O lançamento da bomba atômica em Hiroshima e Nagasaki possui muitos significados. Para alguns, significou uma espécie de alerta dos Estados Unidos ao avanço dos soviéticos no Ocidente. Não acho que seja a única explicação, mas esta interpretação me serve ao propósito deste texto. Usemo-la então.
Se assim considerarmos o lançamento da bomba, creio poder aplicar este conceito a propósito do filme “Batman – O Cavaleiro das Trevas” (“The Dark Knight“), dirigido por Christopher Nolan. De tempos em tempos aparecem pessoas que vêem crises: da economia, do cinema norte-americano, do capitalismo, etc. Se fôssemos seguir estes áugures, hoje o Japão seria a maior economia do mundo, o mundo seria infalivelmente comunista, e Hollywood seria página virada da história. Na verdade, a capacidade de reinvenção destes agentes é enorme, o que permite contornar os reveses e seguir em frente.
Mas o que tudo isto tem a ver com o filme do Homem-Morcego?
Respondo como espectador e pessoa ligada à feitura de filmes. Muitas pessoas consideraram o filme excelente. E eu estou entre estas. Sua bilheteria tornou-se uma das maiores já registradas. Mas o que mais me chamou a atenção não foram somente os números. Foi a grande bilheteria ter vindo de um filme de qualidade inquestionável.

O que se pede:
[1] Copie sem alterações o trecho do texto sobre o filme do Batman que vai de "O lançamento da bomba atômica" a "seguir em frente.".
[2] Resuma em duas frases o texto sobre o filme do Batman.
[3] Segundo o texto sobre o filme do Batman, quem dirigiu "Batman – O Cavaleiro das Trevas"?

Dados de elementos e localização de texto:
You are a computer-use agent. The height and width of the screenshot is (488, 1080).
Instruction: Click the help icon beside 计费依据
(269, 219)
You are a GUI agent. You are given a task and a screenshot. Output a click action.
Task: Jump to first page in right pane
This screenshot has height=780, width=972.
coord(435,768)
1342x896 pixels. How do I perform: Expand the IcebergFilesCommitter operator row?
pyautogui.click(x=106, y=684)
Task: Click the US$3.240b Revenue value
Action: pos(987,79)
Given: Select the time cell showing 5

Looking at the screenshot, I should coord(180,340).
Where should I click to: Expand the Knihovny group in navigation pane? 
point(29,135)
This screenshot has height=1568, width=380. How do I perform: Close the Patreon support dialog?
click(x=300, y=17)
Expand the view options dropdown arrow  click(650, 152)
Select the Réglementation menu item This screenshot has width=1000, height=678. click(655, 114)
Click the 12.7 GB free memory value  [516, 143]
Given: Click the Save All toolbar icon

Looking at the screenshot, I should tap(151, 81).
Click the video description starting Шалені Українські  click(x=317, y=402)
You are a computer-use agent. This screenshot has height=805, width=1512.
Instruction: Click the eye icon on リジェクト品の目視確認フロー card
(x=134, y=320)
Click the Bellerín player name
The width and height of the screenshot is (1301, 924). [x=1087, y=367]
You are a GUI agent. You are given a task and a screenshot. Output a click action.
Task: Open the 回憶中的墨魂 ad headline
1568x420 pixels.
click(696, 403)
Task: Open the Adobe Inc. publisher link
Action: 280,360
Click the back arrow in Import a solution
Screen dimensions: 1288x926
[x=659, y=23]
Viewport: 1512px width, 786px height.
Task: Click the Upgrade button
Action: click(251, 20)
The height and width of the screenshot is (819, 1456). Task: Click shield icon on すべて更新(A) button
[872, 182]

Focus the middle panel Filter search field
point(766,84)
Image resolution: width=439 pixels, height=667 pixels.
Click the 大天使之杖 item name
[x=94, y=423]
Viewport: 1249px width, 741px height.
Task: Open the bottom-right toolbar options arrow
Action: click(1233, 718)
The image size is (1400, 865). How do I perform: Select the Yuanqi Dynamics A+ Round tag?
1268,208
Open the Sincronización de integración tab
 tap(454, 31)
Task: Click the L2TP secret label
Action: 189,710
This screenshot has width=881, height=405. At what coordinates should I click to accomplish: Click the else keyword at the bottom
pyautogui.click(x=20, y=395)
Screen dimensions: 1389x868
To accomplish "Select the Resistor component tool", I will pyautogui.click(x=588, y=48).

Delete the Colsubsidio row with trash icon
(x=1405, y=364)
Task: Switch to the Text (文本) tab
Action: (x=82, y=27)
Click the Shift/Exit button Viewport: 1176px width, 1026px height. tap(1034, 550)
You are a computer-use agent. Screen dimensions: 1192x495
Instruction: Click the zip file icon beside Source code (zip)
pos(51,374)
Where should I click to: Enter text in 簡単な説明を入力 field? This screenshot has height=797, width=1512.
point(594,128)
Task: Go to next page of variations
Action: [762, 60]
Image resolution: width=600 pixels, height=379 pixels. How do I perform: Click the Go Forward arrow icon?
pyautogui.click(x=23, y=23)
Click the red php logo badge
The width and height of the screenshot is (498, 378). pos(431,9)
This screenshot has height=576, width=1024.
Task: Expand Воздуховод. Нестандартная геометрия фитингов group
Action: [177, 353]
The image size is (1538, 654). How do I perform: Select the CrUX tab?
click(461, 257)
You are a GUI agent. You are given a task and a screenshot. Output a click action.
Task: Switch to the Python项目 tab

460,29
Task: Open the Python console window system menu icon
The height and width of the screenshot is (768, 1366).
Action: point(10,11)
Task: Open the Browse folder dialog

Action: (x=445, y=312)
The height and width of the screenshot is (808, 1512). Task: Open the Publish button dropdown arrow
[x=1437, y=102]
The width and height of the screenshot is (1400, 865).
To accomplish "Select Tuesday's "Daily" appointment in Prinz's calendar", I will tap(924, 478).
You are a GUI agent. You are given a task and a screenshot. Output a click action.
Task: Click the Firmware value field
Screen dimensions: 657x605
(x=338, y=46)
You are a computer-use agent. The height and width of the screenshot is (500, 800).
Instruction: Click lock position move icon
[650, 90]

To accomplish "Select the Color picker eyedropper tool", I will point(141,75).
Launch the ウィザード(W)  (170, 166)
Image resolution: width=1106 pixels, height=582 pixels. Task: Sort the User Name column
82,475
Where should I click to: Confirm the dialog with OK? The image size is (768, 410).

Respostas por tarefa:
[1]
O lançamento da bomba atômica em Hiroshima e Nagasaki possui muitos significados. Para alguns, significou uma espécie de alerta dos Estados Unidos ao avanço dos soviéticos no Ocidente. Não acho que seja a única explicação, mas esta interpretação me serve ao propósito deste texto. Usemo-la então.
Se assim considerarmos o lançamento da bomba, creio poder aplicar este conceito a propósito do filme “Batman – O Cavaleiro das Trevas” (“The Dark Knight“), dirigido por Christopher Nolan. De tempos em tempos aparecem pessoas que vêem crises: da economia, do cinema norte-americano, do capitalismo, etc. Se fôssemos seguir estes áugures, hoje o Japão seria a maior economia do mundo, o mundo seria infalivelmente comunista, e Hollywood seria página virada da história. Na verdade, a capacidade de reinvenção destes agentes é enorme, o que permite contornar os reveses e seguir em frente.

[2] O texto aplica ao filme "Batman – O Cavaleiro das Trevas", de Christopher Nolan, a ideia do lançamento da bomba atômica como alerta dos Estados Unidos aos soviéticos, lembrando que a enorme capacidade de reinvenção de agentes como Hollywood desmente quem anuncia crises. Considera o filme excelente e destaca que sua grande bilheteria veio de uma obra de qualidade inquestionável.

[3] Christopher Nolan.